> _Description of the task_: What follows is a listing; restate all of it word for word.

> _Data excerpts_:

↓↓↓

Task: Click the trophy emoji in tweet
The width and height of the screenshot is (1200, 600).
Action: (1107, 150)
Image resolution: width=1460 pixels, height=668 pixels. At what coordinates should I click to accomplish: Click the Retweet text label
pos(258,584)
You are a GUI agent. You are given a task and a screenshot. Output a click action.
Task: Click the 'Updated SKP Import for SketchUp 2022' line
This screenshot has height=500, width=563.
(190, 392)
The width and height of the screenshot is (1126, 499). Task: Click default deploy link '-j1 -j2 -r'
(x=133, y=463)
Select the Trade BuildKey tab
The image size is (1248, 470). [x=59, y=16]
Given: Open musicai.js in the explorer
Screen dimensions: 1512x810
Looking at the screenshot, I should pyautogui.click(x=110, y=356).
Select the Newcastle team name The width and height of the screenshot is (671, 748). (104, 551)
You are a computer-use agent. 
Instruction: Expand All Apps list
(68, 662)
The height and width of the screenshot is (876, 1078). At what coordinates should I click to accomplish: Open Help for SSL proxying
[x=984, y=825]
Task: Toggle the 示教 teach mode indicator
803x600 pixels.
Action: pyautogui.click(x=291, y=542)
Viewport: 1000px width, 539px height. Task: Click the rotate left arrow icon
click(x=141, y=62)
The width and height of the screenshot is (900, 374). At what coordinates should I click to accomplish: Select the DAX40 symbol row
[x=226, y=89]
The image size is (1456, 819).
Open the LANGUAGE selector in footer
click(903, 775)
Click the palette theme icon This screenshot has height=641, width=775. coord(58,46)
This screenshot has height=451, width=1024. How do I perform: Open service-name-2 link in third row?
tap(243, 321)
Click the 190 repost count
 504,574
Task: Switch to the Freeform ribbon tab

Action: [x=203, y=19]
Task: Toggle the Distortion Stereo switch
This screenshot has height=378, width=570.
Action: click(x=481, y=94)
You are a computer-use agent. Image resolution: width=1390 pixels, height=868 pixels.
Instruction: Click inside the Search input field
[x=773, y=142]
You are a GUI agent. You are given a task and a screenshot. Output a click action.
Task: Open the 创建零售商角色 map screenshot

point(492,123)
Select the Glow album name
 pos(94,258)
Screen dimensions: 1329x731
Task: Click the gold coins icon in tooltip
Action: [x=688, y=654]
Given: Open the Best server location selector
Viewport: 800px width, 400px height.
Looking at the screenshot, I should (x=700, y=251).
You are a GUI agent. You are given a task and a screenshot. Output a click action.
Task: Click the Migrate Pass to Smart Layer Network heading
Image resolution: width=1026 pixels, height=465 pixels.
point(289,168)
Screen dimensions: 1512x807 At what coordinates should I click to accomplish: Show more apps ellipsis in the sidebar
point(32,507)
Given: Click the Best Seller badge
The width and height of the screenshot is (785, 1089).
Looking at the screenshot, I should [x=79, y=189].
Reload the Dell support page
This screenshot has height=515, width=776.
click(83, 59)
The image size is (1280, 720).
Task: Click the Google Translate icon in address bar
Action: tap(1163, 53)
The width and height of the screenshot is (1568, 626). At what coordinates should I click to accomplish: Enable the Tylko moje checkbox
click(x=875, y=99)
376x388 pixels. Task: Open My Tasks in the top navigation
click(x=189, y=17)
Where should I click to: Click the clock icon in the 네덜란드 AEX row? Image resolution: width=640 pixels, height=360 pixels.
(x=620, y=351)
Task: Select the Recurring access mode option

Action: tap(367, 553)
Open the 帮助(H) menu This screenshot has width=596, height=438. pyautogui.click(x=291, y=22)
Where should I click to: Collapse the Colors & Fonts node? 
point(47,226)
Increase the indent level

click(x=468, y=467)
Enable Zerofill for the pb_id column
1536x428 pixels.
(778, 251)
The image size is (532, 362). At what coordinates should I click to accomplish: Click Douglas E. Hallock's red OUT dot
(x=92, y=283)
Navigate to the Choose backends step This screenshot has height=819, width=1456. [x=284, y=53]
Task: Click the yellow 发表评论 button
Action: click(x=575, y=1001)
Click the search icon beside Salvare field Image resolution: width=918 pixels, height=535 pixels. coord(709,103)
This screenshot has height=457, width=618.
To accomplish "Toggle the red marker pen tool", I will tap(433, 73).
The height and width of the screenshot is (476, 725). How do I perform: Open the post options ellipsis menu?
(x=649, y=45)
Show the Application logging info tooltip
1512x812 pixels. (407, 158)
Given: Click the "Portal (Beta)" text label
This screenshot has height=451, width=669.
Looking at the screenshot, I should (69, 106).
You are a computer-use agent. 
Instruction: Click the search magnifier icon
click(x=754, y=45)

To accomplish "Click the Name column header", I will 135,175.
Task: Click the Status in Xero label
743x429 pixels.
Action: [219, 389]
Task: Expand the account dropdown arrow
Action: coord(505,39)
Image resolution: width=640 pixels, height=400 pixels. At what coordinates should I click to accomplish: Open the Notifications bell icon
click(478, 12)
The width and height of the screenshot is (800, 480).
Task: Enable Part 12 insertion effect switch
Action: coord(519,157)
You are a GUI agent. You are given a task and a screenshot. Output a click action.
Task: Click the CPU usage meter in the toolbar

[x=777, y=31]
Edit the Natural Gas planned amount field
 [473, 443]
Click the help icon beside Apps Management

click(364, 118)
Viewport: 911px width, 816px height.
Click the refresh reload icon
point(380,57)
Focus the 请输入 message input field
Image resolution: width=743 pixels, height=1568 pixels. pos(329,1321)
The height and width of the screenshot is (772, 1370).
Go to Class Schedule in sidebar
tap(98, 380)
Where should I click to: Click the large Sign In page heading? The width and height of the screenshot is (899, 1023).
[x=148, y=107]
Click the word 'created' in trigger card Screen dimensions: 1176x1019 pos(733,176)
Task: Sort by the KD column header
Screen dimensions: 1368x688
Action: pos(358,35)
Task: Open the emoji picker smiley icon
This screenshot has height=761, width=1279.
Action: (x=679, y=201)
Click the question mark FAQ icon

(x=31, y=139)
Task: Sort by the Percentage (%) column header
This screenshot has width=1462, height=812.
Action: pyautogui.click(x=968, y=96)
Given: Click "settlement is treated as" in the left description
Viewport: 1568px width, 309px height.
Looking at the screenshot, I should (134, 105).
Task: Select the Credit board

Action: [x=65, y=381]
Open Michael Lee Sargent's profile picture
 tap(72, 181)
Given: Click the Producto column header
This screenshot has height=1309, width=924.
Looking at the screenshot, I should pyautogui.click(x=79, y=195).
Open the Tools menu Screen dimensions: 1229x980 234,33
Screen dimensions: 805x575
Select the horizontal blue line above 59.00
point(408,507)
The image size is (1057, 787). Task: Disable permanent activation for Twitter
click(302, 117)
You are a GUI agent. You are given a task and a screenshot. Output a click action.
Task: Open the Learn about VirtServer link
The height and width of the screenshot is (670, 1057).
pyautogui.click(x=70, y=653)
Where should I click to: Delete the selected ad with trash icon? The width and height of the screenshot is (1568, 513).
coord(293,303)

↑↑↑

> _Response to the exercise_:
Task: Click the trophy emoji in tweet
The width and height of the screenshot is (1200, 600).
Action: (1107, 150)
Image resolution: width=1460 pixels, height=668 pixels. At what coordinates should I click to accomplish: Click the Retweet text label
pos(258,584)
You are a GUI agent. You are given a task and a screenshot. Output a click action.
Task: Click the 'Updated SKP Import for SketchUp 2022' line
This screenshot has height=500, width=563.
(190, 392)
The width and height of the screenshot is (1126, 499). Task: Click default deploy link '-j1 -j2 -r'
(x=133, y=463)
Select the Trade BuildKey tab
The image size is (1248, 470). [x=59, y=16]
Given: Open musicai.js in the explorer
Screen dimensions: 1512x810
Looking at the screenshot, I should pyautogui.click(x=110, y=356).
Select the Newcastle team name The width and height of the screenshot is (671, 748). (104, 551)
You are a computer-use agent. 
Instruction: Expand All Apps list
(68, 662)
The height and width of the screenshot is (876, 1078). At what coordinates should I click to accomplish: Open Help for SSL proxying
[x=984, y=825]
Task: Toggle the 示教 teach mode indicator
803x600 pixels.
Action: pyautogui.click(x=291, y=542)
Viewport: 1000px width, 539px height. Task: Click the rotate left arrow icon
click(x=141, y=62)
The width and height of the screenshot is (900, 374). At what coordinates should I click to accomplish: Select the DAX40 symbol row
[x=226, y=89]
The image size is (1456, 819).
Open the LANGUAGE selector in footer
click(903, 775)
Click the palette theme icon This screenshot has height=641, width=775. coord(58,46)
This screenshot has height=451, width=1024. How do I perform: Open service-name-2 link in third row?
tap(243, 321)
Click the 190 repost count
 504,574
Task: Switch to the Freeform ribbon tab

Action: [x=203, y=19]
Task: Toggle the Distortion Stereo switch
This screenshot has height=378, width=570.
Action: click(x=481, y=94)
You are a computer-use agent. Image resolution: width=1390 pixels, height=868 pixels.
Instruction: Click inside the Search input field
[x=773, y=142]
You are a GUI agent. You are given a task and a screenshot. Output a click action.
Task: Open the 创建零售商角色 map screenshot

point(492,123)
Select the Glow album name
 pos(94,258)
Screen dimensions: 1329x731
Task: Click the gold coins icon in tooltip
Action: [x=688, y=654]
Given: Open the Best server location selector
Viewport: 800px width, 400px height.
Looking at the screenshot, I should (x=700, y=251).
You are a GUI agent. You are given a task and a screenshot. Output a click action.
Task: Click the Migrate Pass to Smart Layer Network heading
Image resolution: width=1026 pixels, height=465 pixels.
point(289,168)
Screen dimensions: 1512x807 At what coordinates should I click to accomplish: Show more apps ellipsis in the sidebar
point(32,507)
Given: Click the Best Seller badge
The width and height of the screenshot is (785, 1089).
Looking at the screenshot, I should [x=79, y=189].
Reload the Dell support page
This screenshot has height=515, width=776.
click(83, 59)
The image size is (1280, 720).
Task: Click the Google Translate icon in address bar
Action: tap(1163, 53)
The width and height of the screenshot is (1568, 626). At what coordinates should I click to accomplish: Enable the Tylko moje checkbox
click(x=875, y=99)
376x388 pixels. Task: Open My Tasks in the top navigation
click(x=189, y=17)
Where should I click to: Click the clock icon in the 네덜란드 AEX row? Image resolution: width=640 pixels, height=360 pixels.
(x=620, y=351)
Task: Select the Recurring access mode option

Action: tap(367, 553)
Open the 帮助(H) menu This screenshot has width=596, height=438. pyautogui.click(x=291, y=22)
Where should I click to: Collapse the Colors & Fonts node? 
point(47,226)
Increase the indent level

click(x=468, y=467)
Enable Zerofill for the pb_id column
1536x428 pixels.
(778, 251)
The image size is (532, 362). At what coordinates should I click to accomplish: Click Douglas E. Hallock's red OUT dot
(x=92, y=283)
Navigate to the Choose backends step This screenshot has height=819, width=1456. [x=284, y=53]
Task: Click the yellow 发表评论 button
Action: click(x=575, y=1001)
Click the search icon beside Salvare field Image resolution: width=918 pixels, height=535 pixels. coord(709,103)
This screenshot has height=457, width=618.
To accomplish "Toggle the red marker pen tool", I will tap(433, 73).
The height and width of the screenshot is (476, 725). How do I perform: Open the post options ellipsis menu?
(x=649, y=45)
Show the Application logging info tooltip
1512x812 pixels. (407, 158)
Given: Click the "Portal (Beta)" text label
This screenshot has height=451, width=669.
Looking at the screenshot, I should (69, 106).
You are a computer-use agent. 
Instruction: Click the search magnifier icon
click(x=754, y=45)

To accomplish "Click the Name column header", I will 135,175.
Task: Click the Status in Xero label
743x429 pixels.
Action: [219, 389]
Task: Expand the account dropdown arrow
Action: coord(505,39)
Image resolution: width=640 pixels, height=400 pixels. At what coordinates should I click to accomplish: Open the Notifications bell icon
click(478, 12)
The width and height of the screenshot is (800, 480).
Task: Enable Part 12 insertion effect switch
Action: coord(519,157)
You are a GUI agent. You are given a task and a screenshot. Output a click action.
Task: Click the CPU usage meter in the toolbar

[x=777, y=31]
Edit the Natural Gas planned amount field
 [473, 443]
Click the help icon beside Apps Management

click(364, 118)
Viewport: 911px width, 816px height.
Click the refresh reload icon
point(380,57)
Focus the 请输入 message input field
Image resolution: width=743 pixels, height=1568 pixels. pos(329,1321)
The height and width of the screenshot is (772, 1370).
Go to Class Schedule in sidebar
tap(98, 380)
Where should I click to: Click the large Sign In page heading? The width and height of the screenshot is (899, 1023).
[x=148, y=107]
Click the word 'created' in trigger card Screen dimensions: 1176x1019 pos(733,176)
Task: Sort by the KD column header
Screen dimensions: 1368x688
Action: pos(358,35)
Task: Open the emoji picker smiley icon
This screenshot has height=761, width=1279.
Action: (x=679, y=201)
Click the question mark FAQ icon

(x=31, y=139)
Task: Sort by the Percentage (%) column header
This screenshot has width=1462, height=812.
Action: pyautogui.click(x=968, y=96)
Given: Click "settlement is treated as" in the left description
Viewport: 1568px width, 309px height.
Looking at the screenshot, I should (134, 105).
Task: Select the Credit board

Action: [x=65, y=381]
Open Michael Lee Sargent's profile picture
 tap(72, 181)
Given: Click the Producto column header
This screenshot has height=1309, width=924.
Looking at the screenshot, I should pyautogui.click(x=79, y=195).
Open the Tools menu Screen dimensions: 1229x980 234,33
Screen dimensions: 805x575
Select the horizontal blue line above 59.00
point(408,507)
The image size is (1057, 787). Task: Disable permanent activation for Twitter
click(302, 117)
You are a GUI agent. You are given a task and a screenshot. Output a click action.
Task: Open the Learn about VirtServer link
The height and width of the screenshot is (670, 1057).
pyautogui.click(x=70, y=653)
Where should I click to: Delete the selected ad with trash icon? The width and height of the screenshot is (1568, 513).
coord(293,303)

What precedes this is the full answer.